::: Given data
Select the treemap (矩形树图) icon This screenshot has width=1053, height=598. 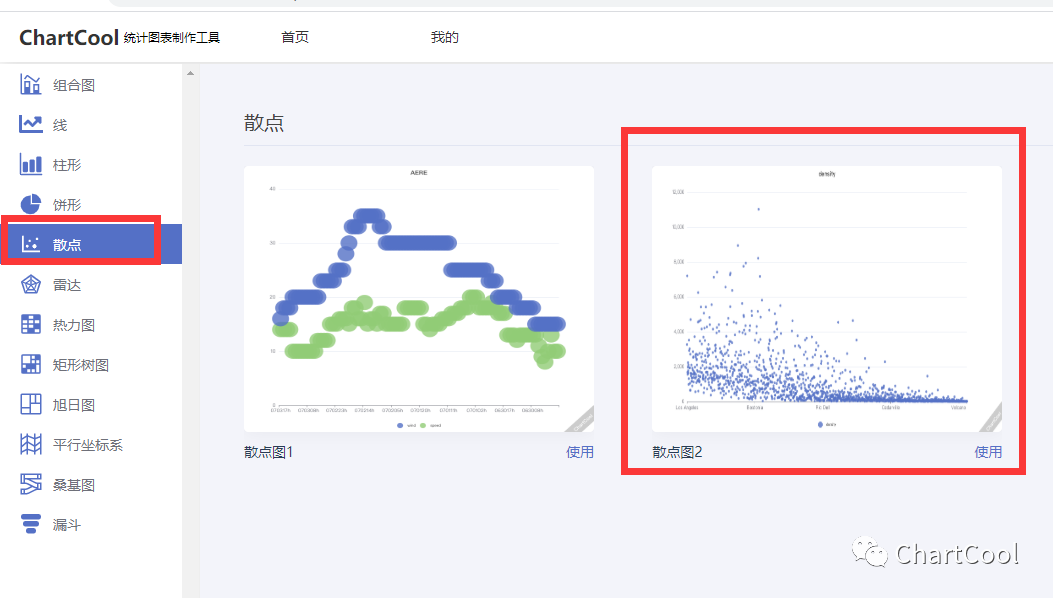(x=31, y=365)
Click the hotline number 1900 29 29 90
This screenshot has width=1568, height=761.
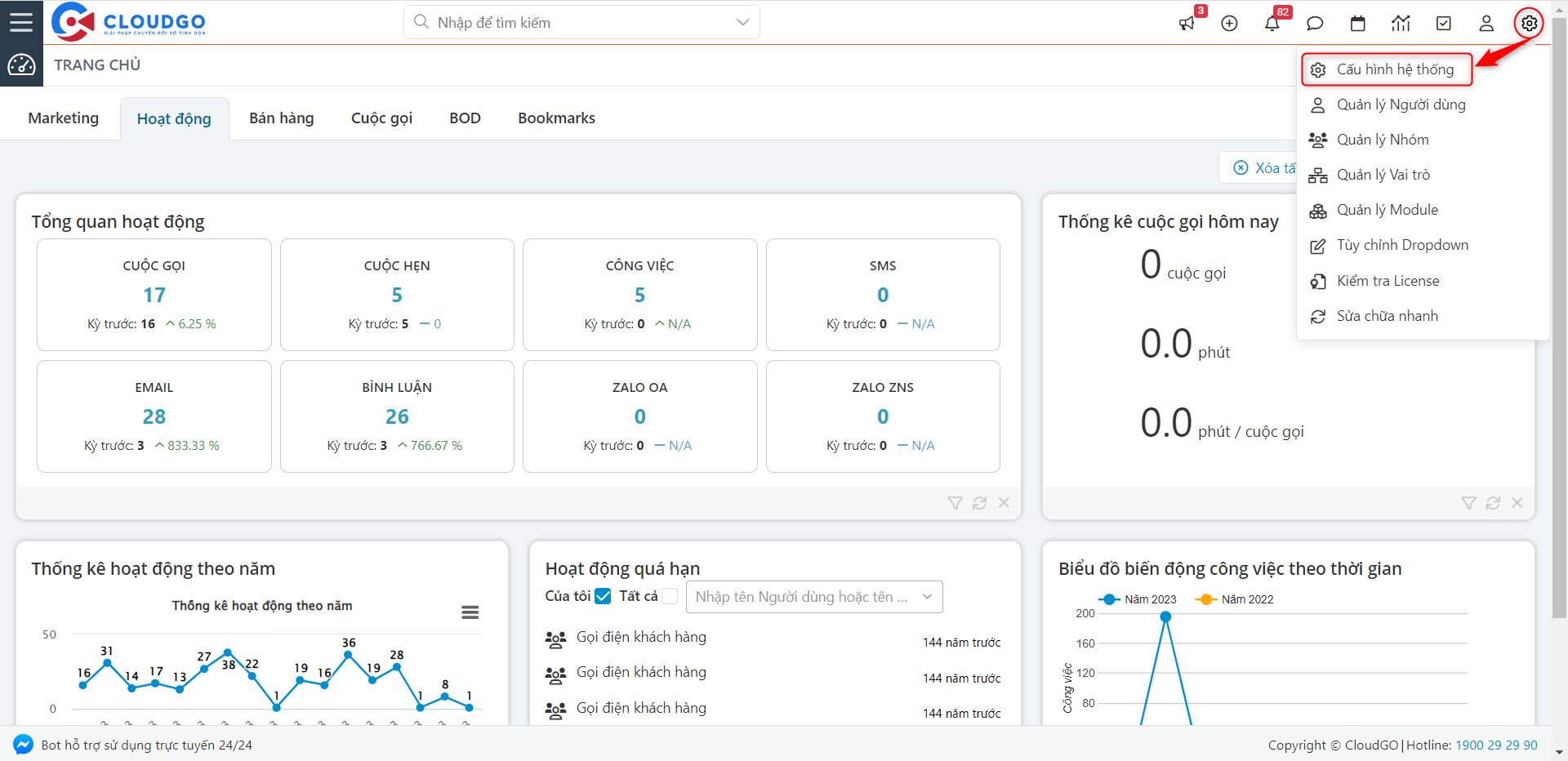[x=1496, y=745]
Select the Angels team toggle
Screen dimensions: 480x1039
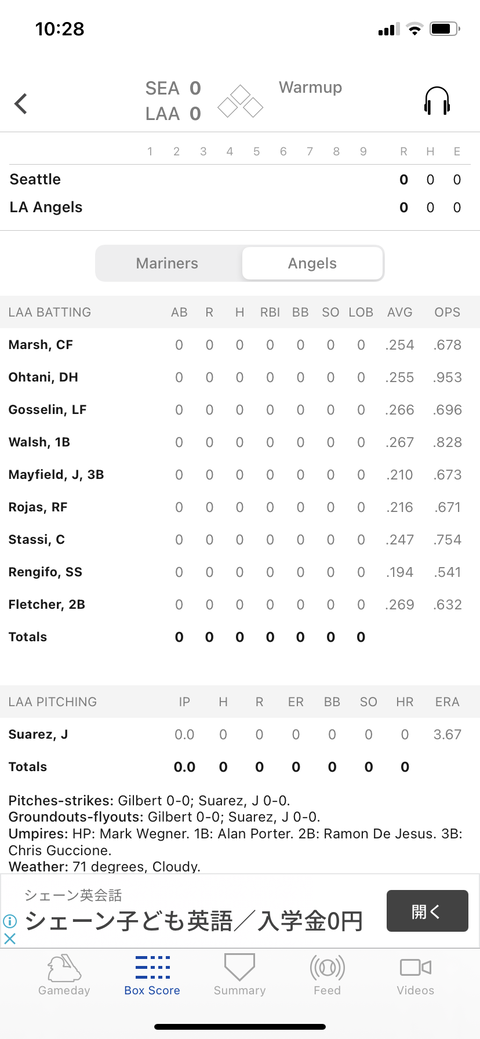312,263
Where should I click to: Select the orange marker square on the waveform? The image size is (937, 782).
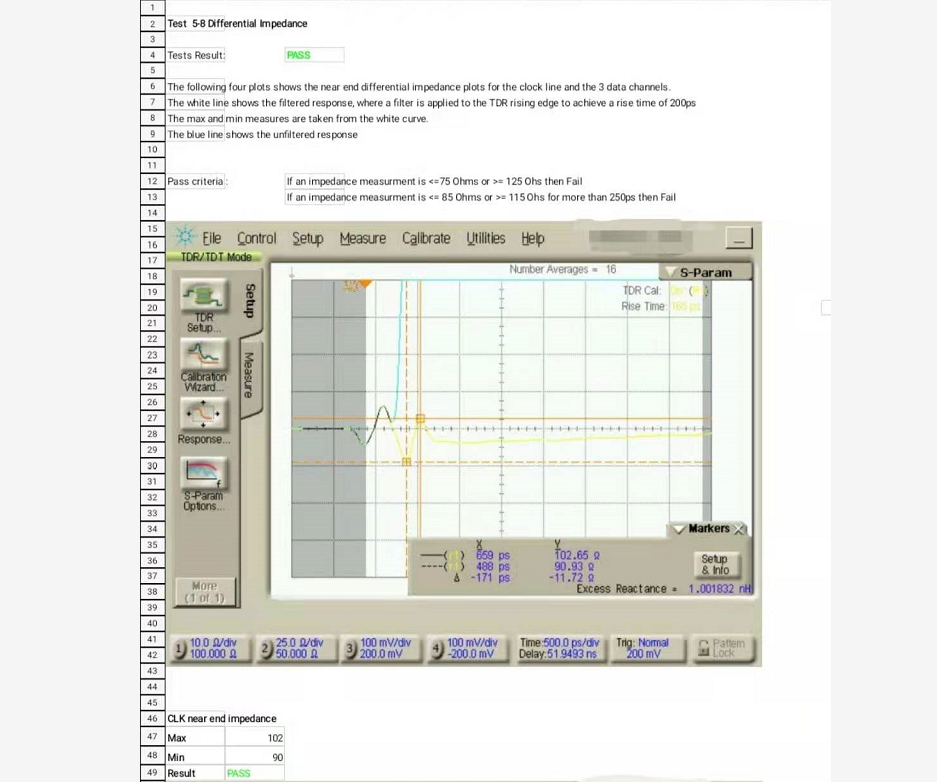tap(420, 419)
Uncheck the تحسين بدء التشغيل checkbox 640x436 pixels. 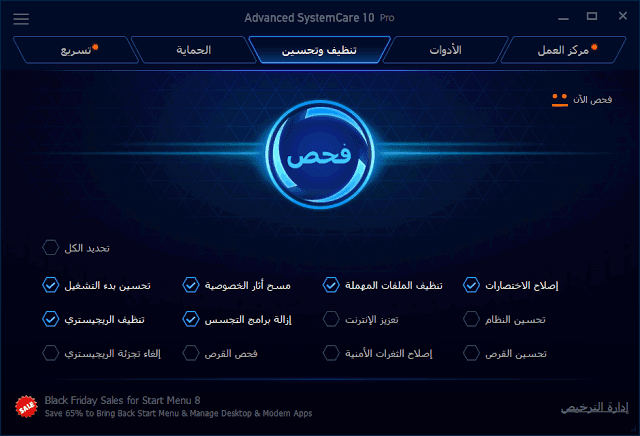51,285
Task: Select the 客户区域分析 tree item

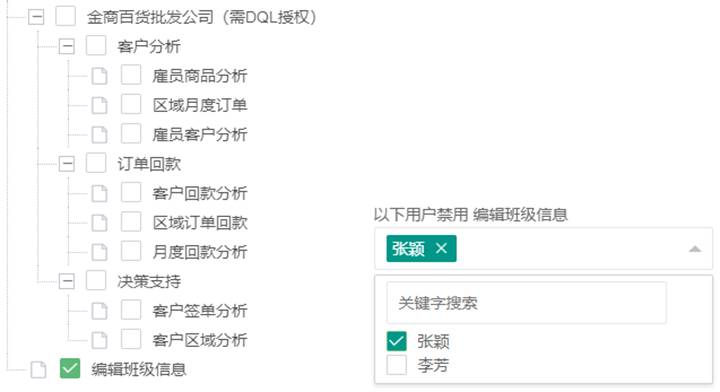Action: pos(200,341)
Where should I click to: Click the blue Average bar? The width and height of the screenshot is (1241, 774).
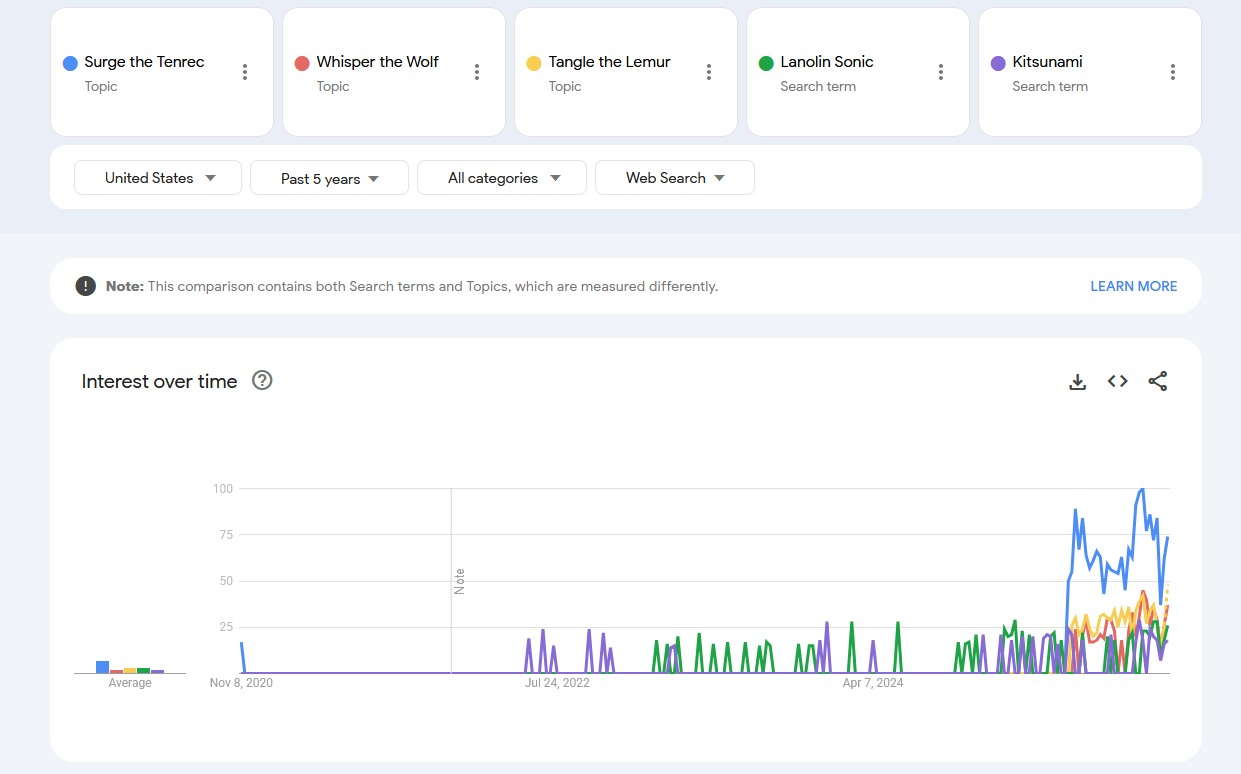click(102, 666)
::::::
Count the lines in the rows above that contain the string "Where", treating uppercase and lowercase as different, and reply with the number alone.

2